The High Court has considered the application of the statutory trust regime in chapter 5 of the Client Assets Sourcebook (CASS) to accounts held by two insurance brokers (APIS and IPC) that entered into administration. The administrators sought directions as to how they should distribute the money, in the absence of any proper records showing entitlement to the funds. The judge agreed the accounts were client money. On this basis, he considered that:

  • the relevant company was not entitled to make deductions from these accounts in respect of any of (i) non-client money elements of mixed remittances, (ii) commissions or other payments due to it from clients or (iii) interest accrued on those accounts;
  • one of the companies had transferred funds from one of its own accounts into one of its client accounts. The administrators had been unable to establish why. They sought, and the judge agreed to, a direction that no deduction should be made in respect of that payment;
  • no deductions should be made in respect of premiums the relevant company received as agent for insurers where there was no CASS-compliance risk transfer agreement in place;
  • all clients with an entitlement, and not only those whose contributions were identifiable, should be entitled to participate in the relevant pool;
  • the company should distribute on the basis that a policyholder has no client money entitlement where a suitable risk transfer agreement was in place with an insurer, except if there was evidence that the relevant insurer did not in fact provide that risk transfer;
  • claims should not be affected by any gratuitous provision of cover by insurers;
  • the administrators could deal with claims in respect of commissions or fees as simple proofs of debt in the absence of any evidence to suggest the claims fell within CASS 5;
  • the administrators could in principle proceed on the basis that a claim exists for the benefit of a customer and not an intermediary, unless the intermediary contends otherwise, in which case the administrator should try to deal with the claim and allow the intermediary to refer to court if it wished to pursue a rejected claim;
  • in relation to claims by APIS or ICP to commission in respect of premiums in the client pools, in principle commissions cannot be deducted where the client is a policyholder or insured and the commission relates to a premium which is liable to be returned.

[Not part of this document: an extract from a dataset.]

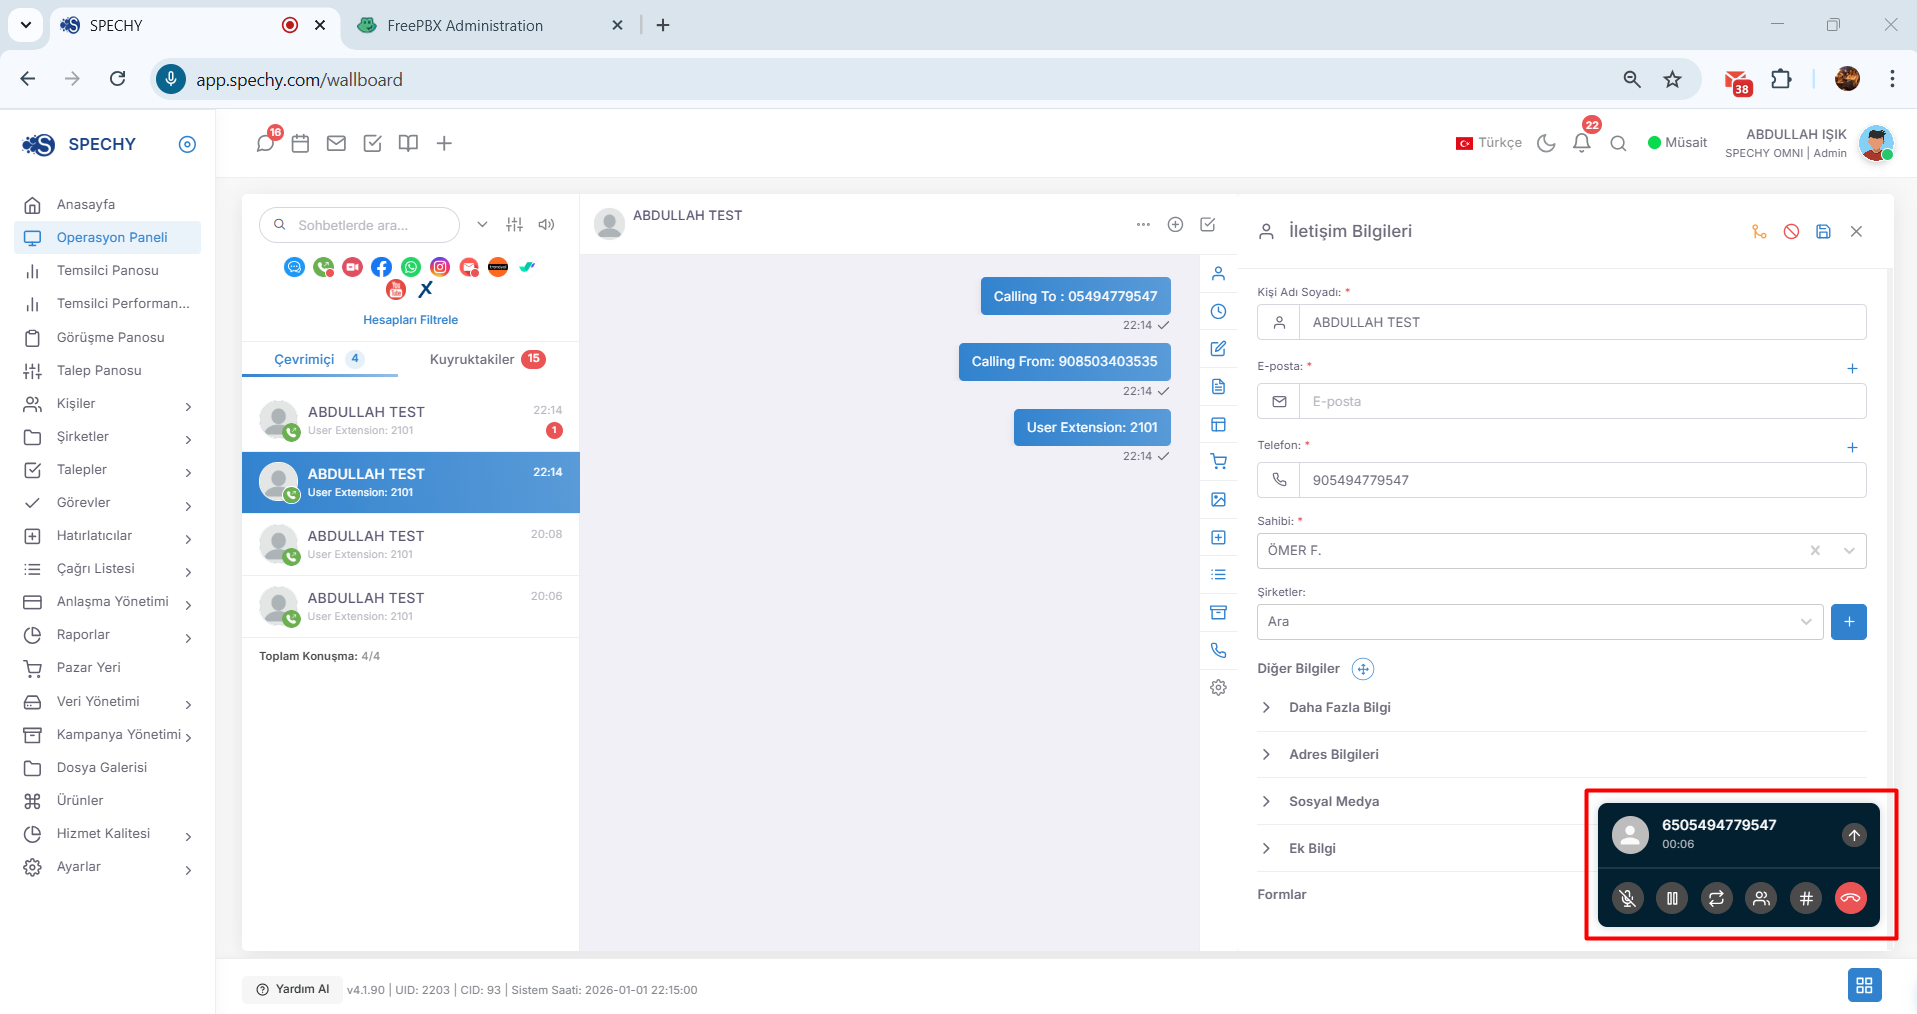Open notifications bell with 22 badge
This screenshot has height=1014, width=1917.
(x=1582, y=142)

But where the client is an insurer, the correct treatment will depend on many factors, not least the insurer’s terms of business;
  • on the issue of whether and, if so, how, the administrators should distribute the pool in the case of imperfect information, a process similar to that used in MF Global should apply, but proportionately so that reasonable opportunities for representations are given. There should be rights of appeal;
  • one statutory trust pool can in principle assert a tracing claim into another in relation to a breach of trust committed prior to pooling and that, in the event of a claim across companies, the administrators should take separate advice and seek to negotiate a settlement for the court to approve; and
  • in relation to payment to the administrators, necessary work must be capable of being remunerated, and the Companies Court should assess the reasonableness of the costs.